Researchers at the University of Manchester, in collaboration with scientists at the Universidad Autonoma de Madrid, have developed a biometric artificial intelligence system that can recognize a person from his steps and ways of walking: In particular, the system can recognize the person simply from the moment he presses a special “tile” of pressure on the floor, analyzing 3D and time data.
The results of the research were published in the IEEE Transactions on Pattern Analysis and Machine Intelligence (TRAMI) earlier in the year, indicating that on average, this system was able to successfully identify almost 100% of cases, with an error rate of only 0.7%.
Currently, fingerprints, face recognition and eye scanning are dominate in the biometric security systems. However, the so-called “behavioral” biometrics, such as walking recognition, are also able to identify unique “signatures” as they arise from a person’s behavior and movement. The team of researchers tested these data using a large number of so-called “cheaters” and a small number of users in three different real-world scenarios, at airport checkpoints, workplaces, and a home environment.
“Every person has about 24 different factors and movements while walking, resulting in each individual having a unique way of walking. So the monitoring of these movements can be used as a fingerprint or retinal scan to recognize and identify a person”,
says Omar Kostyja Reyes, of the University of Manchester School of Electrical / Electronic Engineering, who led the survey.
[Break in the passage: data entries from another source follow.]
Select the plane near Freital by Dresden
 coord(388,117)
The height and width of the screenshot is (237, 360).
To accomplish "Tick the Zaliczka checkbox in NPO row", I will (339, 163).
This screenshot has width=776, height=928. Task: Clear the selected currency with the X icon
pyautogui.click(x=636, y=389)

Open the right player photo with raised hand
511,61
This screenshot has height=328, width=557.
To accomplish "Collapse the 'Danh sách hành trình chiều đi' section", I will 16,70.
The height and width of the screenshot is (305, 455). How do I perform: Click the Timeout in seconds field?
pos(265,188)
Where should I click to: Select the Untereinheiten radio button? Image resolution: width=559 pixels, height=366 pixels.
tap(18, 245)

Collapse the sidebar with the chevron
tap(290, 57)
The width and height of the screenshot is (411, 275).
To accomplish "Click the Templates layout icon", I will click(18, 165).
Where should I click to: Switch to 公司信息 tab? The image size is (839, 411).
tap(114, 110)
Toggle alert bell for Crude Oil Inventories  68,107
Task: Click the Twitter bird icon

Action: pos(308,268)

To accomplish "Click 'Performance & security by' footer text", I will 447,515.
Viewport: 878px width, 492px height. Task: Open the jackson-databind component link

For the purpose of this artificial intelligence system, researchers have created the largest database of walks in history, with about 20,000 walking marks from 127 people. To gather these data, the team used floor sensors and high resolution cameras. It was this dataset (SfootBD), which was used by Kostyja Reyes to develop the advanced computer models needed for the automatic biometric walking identification presented at TRAMI.
As the researchers emphasize, the advantages of this technology are that it is not intrusive (the passerby does not even need to take off his shoes) and could be adapted to identify people with neurological problems, so that it is also suitable for use in health sector.